The alternative outcome is extinction. Credit: Getty

June 4, 2024 - 7:00am

This general election poses a considerable challenge to commentators, particularly of the Right-wing variety. In normal circumstances, elections derive their excitement from their unpredictability, the widening of leads, the narrowing of gaps, and their ability to throw up the unlikeliest of outcomes.

But almost two weeks into the surprise campaign, there is little new to report. The British public, in its sovereign wisdom, has decided to give a thrashing to the Conservatives, and nothing — not even the outright bribery of pensioners and promises to punish the young for their audacity to exist — will move the polls.

Today’s double offering — one by Redfield & Wilton showing a 26% Labour lead, the other by YouGov predicting the biggest Labour victory in its history, merely confirm what we know already: that the world’s oldest political party is undergoing an existential crisis.

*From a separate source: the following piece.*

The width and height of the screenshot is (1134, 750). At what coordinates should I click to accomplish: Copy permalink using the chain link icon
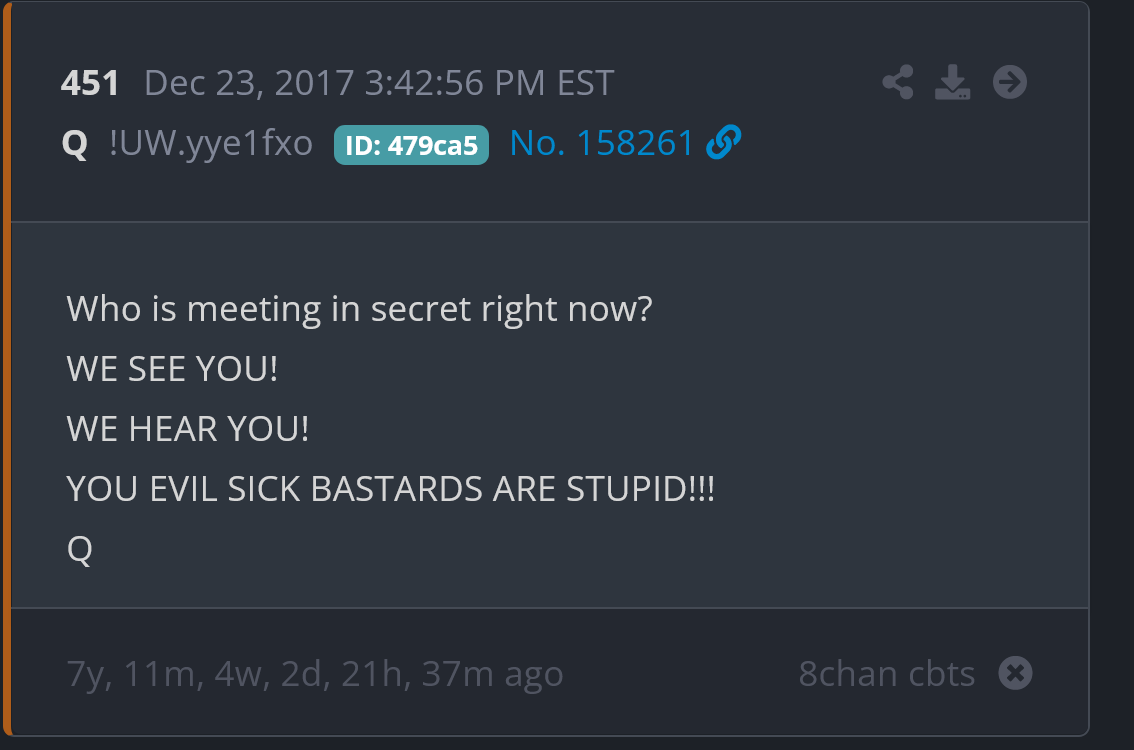coord(723,142)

And this is all without mentioning Nigel Farage’s auto-coronation, sure to throw Tory efforts at squeezing Reform into disarray.

Of course, the Tory defeat could still be merely catastrophic instead of being annihilatory. Those on the Right who chant “zero seats” [sic] might change their minds in the polling booth, and shame-facedly add their checkmark next to the candidate with the tree logo. The pensioners might yet return to the fold with a promise of a quintuple lock and free blood plasma extracted from the young. Sir Keir Starmer might be unmasked as the man who designed Horizon.

But they may not; and on the principle that the most obvious outcome is usually the most likely outcome, the Tories are in for a near-wipeout. It is telling that today’s YouGov poll, which puts the party on 140 seats, has been received as relatively good news, namely a three-digit number of MPs.

The alternative outcome is of course the famous Canada 1993-style scenario of actual extinction, at two seats. First-past-the-post is unforgiving when a party falls below a certain percentage of the vote. Nor can those on the Right take comfort in a gaggle of Reform MPs, as Canadian Right-wingers did three decades ago.

Reform’s vote, though enough to damn the Tories, is not geographically concentrated enough to provide it with any meaningful number of seats. Perhaps Farage can win Clacton; but Reform, whose diet of incoherent reheated Thatcherisms is barely an improvement on the Conservatives’ offering, is unlikely to win much more than that.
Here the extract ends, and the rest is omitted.